┌─ Material supplied
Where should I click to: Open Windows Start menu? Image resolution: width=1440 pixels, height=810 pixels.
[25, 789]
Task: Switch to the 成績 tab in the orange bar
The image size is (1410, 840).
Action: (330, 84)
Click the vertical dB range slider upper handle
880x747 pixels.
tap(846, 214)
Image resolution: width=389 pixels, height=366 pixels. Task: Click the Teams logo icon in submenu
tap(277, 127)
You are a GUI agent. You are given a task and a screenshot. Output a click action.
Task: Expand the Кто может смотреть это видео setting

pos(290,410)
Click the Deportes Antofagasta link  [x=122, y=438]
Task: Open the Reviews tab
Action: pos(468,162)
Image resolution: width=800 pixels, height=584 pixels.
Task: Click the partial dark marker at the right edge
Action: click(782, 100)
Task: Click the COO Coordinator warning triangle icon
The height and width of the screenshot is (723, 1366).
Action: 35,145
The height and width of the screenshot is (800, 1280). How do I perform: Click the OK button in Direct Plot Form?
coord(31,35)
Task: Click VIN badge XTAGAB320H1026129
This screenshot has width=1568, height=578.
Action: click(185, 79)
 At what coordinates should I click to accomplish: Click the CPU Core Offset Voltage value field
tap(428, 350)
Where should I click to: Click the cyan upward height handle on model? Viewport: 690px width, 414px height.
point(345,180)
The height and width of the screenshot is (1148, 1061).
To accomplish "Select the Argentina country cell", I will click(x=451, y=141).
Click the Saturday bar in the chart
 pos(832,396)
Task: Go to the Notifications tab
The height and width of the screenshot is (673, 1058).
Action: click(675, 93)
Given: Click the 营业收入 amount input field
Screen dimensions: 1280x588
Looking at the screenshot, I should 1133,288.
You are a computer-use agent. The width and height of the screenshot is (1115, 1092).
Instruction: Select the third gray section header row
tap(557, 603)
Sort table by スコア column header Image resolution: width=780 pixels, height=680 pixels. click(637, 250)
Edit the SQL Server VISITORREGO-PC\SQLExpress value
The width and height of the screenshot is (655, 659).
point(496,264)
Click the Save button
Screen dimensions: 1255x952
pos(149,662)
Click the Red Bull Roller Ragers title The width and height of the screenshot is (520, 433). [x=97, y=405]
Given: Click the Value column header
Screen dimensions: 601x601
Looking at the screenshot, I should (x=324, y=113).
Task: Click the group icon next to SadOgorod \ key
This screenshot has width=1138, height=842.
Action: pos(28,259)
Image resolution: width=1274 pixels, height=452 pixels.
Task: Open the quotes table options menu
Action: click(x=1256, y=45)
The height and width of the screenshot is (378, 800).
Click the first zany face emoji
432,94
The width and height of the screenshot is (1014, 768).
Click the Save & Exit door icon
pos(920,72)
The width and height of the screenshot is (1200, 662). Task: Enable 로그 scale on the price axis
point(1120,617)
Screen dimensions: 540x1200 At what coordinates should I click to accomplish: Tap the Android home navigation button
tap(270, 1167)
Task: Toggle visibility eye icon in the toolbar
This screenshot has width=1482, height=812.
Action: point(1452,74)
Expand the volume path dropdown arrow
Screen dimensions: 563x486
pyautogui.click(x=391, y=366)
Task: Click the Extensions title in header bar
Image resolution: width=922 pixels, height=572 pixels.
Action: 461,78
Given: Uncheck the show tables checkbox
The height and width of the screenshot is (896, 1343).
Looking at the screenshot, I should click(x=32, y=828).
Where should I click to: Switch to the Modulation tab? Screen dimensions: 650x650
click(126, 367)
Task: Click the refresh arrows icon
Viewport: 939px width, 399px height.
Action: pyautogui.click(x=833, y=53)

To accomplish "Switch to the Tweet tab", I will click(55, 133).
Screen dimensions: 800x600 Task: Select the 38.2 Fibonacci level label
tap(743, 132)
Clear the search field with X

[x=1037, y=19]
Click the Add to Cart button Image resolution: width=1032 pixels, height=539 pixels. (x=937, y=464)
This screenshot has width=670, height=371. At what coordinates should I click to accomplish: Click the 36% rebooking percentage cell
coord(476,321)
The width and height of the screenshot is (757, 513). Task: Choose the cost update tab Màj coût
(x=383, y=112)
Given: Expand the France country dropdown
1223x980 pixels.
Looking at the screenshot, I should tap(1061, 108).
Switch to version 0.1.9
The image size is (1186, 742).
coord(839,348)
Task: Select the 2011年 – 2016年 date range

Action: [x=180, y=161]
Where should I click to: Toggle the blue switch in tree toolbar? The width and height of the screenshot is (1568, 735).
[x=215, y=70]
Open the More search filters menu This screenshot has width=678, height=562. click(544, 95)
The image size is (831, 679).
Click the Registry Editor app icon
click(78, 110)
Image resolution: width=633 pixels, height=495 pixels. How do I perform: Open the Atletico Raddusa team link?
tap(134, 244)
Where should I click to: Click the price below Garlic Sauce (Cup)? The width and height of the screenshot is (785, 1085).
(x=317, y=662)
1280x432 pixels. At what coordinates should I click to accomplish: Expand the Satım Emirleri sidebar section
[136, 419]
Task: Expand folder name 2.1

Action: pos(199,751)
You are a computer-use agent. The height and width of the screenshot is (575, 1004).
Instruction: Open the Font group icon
└─
__Requirement__. In full and word for word, write out the data above.

__Exercise response__.
Where should I click to: Open Windows Start menu? Image resolution: width=1440 pixels, height=810 pixels.
[25, 789]
Task: Switch to the 成績 tab in the orange bar
The image size is (1410, 840).
Action: (330, 84)
Click the vertical dB range slider upper handle
880x747 pixels.
tap(846, 214)
Image resolution: width=389 pixels, height=366 pixels. Task: Click the Teams logo icon in submenu
tap(277, 127)
You are a GUI agent. You are given a task and a screenshot. Output a click action.
Task: Expand the Кто может смотреть это видео setting

pos(290,410)
Click the Deportes Antofagasta link  [x=122, y=438]
Task: Open the Reviews tab
Action: pos(468,162)
Image resolution: width=800 pixels, height=584 pixels.
Task: Click the partial dark marker at the right edge
Action: click(782, 100)
Task: Click the COO Coordinator warning triangle icon
The height and width of the screenshot is (723, 1366).
Action: 35,145
The height and width of the screenshot is (800, 1280). How do I perform: Click the OK button in Direct Plot Form?
coord(31,35)
Task: Click VIN badge XTAGAB320H1026129
This screenshot has width=1568, height=578.
Action: click(185, 79)
 At what coordinates should I click to accomplish: Click the CPU Core Offset Voltage value field
tap(428, 350)
Where should I click to: Click the cyan upward height handle on model? Viewport: 690px width, 414px height.
point(345,180)
The height and width of the screenshot is (1148, 1061).
To accomplish "Select the Argentina country cell", I will click(x=451, y=141).
Click the Saturday bar in the chart
 pos(832,396)
Task: Go to the Notifications tab
The height and width of the screenshot is (673, 1058).
Action: click(675, 93)
Given: Click the 营业收入 amount input field
Screen dimensions: 1280x588
Looking at the screenshot, I should 1133,288.
You are a computer-use agent. The width and height of the screenshot is (1115, 1092).
Instruction: Select the third gray section header row
tap(557, 603)
Sort table by スコア column header Image resolution: width=780 pixels, height=680 pixels. click(637, 250)
Edit the SQL Server VISITORREGO-PC\SQLExpress value
The width and height of the screenshot is (655, 659).
point(496,264)
Click the Save button
Screen dimensions: 1255x952
pos(149,662)
Click the Red Bull Roller Ragers title The width and height of the screenshot is (520, 433). [x=97, y=405]
Given: Click the Value column header
Screen dimensions: 601x601
Looking at the screenshot, I should (x=324, y=113).
Task: Click the group icon next to SadOgorod \ key
This screenshot has width=1138, height=842.
Action: pos(28,259)
Image resolution: width=1274 pixels, height=452 pixels.
Task: Open the quotes table options menu
Action: click(x=1256, y=45)
The height and width of the screenshot is (378, 800).
Click the first zany face emoji
432,94
The width and height of the screenshot is (1014, 768).
Click the Save & Exit door icon
pos(920,72)
The width and height of the screenshot is (1200, 662). Task: Enable 로그 scale on the price axis
point(1120,617)
Screen dimensions: 540x1200 At what coordinates should I click to accomplish: Tap the Android home navigation button
tap(270, 1167)
Task: Toggle visibility eye icon in the toolbar
This screenshot has width=1482, height=812.
Action: point(1452,74)
Expand the volume path dropdown arrow
Screen dimensions: 563x486
pyautogui.click(x=391, y=366)
Task: Click the Extensions title in header bar
Image resolution: width=922 pixels, height=572 pixels.
Action: 461,78
Given: Uncheck the show tables checkbox
The height and width of the screenshot is (896, 1343).
Looking at the screenshot, I should click(x=32, y=828).
Where should I click to: Switch to the Modulation tab? Screen dimensions: 650x650
click(126, 367)
Task: Click the refresh arrows icon
Viewport: 939px width, 399px height.
Action: pyautogui.click(x=833, y=53)

To accomplish "Switch to the Tweet tab", I will click(55, 133).
Screen dimensions: 800x600 Task: Select the 38.2 Fibonacci level label
tap(743, 132)
Clear the search field with X

[x=1037, y=19]
Click the Add to Cart button Image resolution: width=1032 pixels, height=539 pixels. (x=937, y=464)
This screenshot has width=670, height=371. At what coordinates should I click to accomplish: Click the 36% rebooking percentage cell
coord(476,321)
The width and height of the screenshot is (757, 513). Task: Choose the cost update tab Màj coût
(x=383, y=112)
Given: Expand the France country dropdown
1223x980 pixels.
Looking at the screenshot, I should tap(1061, 108).
Switch to version 0.1.9
The image size is (1186, 742).
coord(839,348)
Task: Select the 2011年 – 2016年 date range

Action: [x=180, y=161]
Where should I click to: Toggle the blue switch in tree toolbar? The width and height of the screenshot is (1568, 735).
[x=215, y=70]
Open the More search filters menu This screenshot has width=678, height=562. click(544, 95)
The image size is (831, 679).
Click the Registry Editor app icon
click(78, 110)
Image resolution: width=633 pixels, height=495 pixels. How do I perform: Open the Atletico Raddusa team link?
tap(134, 244)
Where should I click to: Click the price below Garlic Sauce (Cup)? The width and height of the screenshot is (785, 1085).
(x=317, y=662)
1280x432 pixels. At what coordinates should I click to accomplish: Expand the Satım Emirleri sidebar section
[136, 419]
Task: Expand folder name 2.1

Action: pos(199,751)
You are a computer-use agent. The height and width of the screenshot is (575, 1004).
Instruction: Open the Font group icon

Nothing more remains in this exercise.